MATERIAL PROVIDED —
-=-=-=-=-
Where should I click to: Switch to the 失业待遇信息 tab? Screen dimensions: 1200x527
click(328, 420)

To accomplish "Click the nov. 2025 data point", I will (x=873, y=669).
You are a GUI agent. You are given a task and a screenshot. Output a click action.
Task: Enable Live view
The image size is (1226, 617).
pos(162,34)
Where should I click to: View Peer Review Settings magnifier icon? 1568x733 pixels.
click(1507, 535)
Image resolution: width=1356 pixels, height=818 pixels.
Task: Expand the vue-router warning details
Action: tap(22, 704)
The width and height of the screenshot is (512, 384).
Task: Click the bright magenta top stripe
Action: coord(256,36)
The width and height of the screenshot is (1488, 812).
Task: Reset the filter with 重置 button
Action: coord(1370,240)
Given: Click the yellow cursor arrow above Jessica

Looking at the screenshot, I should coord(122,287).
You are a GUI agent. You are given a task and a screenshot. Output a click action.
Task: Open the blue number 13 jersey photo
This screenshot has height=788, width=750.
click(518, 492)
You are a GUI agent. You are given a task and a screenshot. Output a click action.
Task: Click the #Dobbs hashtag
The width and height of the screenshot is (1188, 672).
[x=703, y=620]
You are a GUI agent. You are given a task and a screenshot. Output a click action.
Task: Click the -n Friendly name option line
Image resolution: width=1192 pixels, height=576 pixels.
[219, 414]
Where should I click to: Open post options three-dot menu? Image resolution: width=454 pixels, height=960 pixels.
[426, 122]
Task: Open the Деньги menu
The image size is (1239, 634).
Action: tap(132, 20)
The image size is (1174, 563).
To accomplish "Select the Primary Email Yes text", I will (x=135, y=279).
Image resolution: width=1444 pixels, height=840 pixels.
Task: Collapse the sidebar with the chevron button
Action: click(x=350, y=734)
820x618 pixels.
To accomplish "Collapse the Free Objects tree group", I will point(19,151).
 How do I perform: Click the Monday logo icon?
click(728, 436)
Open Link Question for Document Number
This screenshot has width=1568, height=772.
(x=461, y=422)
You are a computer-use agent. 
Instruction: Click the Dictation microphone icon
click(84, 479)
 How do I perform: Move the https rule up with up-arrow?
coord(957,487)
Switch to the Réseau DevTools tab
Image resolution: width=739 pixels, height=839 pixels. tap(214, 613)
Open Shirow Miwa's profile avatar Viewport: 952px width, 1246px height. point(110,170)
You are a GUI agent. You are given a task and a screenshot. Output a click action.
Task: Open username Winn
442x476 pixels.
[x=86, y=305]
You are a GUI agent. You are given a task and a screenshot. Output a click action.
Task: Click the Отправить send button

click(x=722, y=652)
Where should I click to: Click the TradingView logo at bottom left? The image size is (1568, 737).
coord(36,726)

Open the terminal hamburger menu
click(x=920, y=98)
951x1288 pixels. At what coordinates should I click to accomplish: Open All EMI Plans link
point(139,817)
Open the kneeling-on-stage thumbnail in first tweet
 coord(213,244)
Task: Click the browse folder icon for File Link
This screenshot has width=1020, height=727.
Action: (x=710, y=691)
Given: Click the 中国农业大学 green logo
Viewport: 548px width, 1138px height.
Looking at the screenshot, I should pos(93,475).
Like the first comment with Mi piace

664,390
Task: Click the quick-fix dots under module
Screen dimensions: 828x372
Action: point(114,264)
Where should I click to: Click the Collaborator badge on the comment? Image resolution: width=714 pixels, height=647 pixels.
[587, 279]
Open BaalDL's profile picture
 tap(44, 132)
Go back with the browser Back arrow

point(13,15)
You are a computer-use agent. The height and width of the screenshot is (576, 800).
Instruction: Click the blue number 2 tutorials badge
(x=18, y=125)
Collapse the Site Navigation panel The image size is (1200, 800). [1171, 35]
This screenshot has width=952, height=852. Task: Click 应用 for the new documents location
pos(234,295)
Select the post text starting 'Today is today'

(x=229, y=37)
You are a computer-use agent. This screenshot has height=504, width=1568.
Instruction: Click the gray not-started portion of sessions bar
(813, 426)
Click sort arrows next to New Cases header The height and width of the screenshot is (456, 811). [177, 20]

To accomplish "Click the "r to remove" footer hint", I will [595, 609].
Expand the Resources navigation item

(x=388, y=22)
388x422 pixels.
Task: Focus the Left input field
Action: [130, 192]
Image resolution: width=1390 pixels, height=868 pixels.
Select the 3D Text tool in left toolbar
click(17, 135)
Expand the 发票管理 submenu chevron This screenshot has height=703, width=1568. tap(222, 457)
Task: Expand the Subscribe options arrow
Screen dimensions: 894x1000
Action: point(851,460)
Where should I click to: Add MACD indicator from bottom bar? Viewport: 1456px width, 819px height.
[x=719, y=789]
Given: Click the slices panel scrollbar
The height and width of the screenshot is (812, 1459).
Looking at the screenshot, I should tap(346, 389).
-=-=-=-=-
Could you repeat the entries from the beginning through the line containing "pos(162,34)", replacing "Live view" with "Live preview" and leaving everything else the same?

Where should I click to: Switch to the 失业待遇信息 tab? Screen dimensions: 1200x527
click(328, 420)

To accomplish "Click the nov. 2025 data point", I will (x=873, y=669).
You are a GUI agent. You are given a task and a screenshot. Output a click action.
Task: Enable Live preview
The image size is (1226, 617).
pos(162,34)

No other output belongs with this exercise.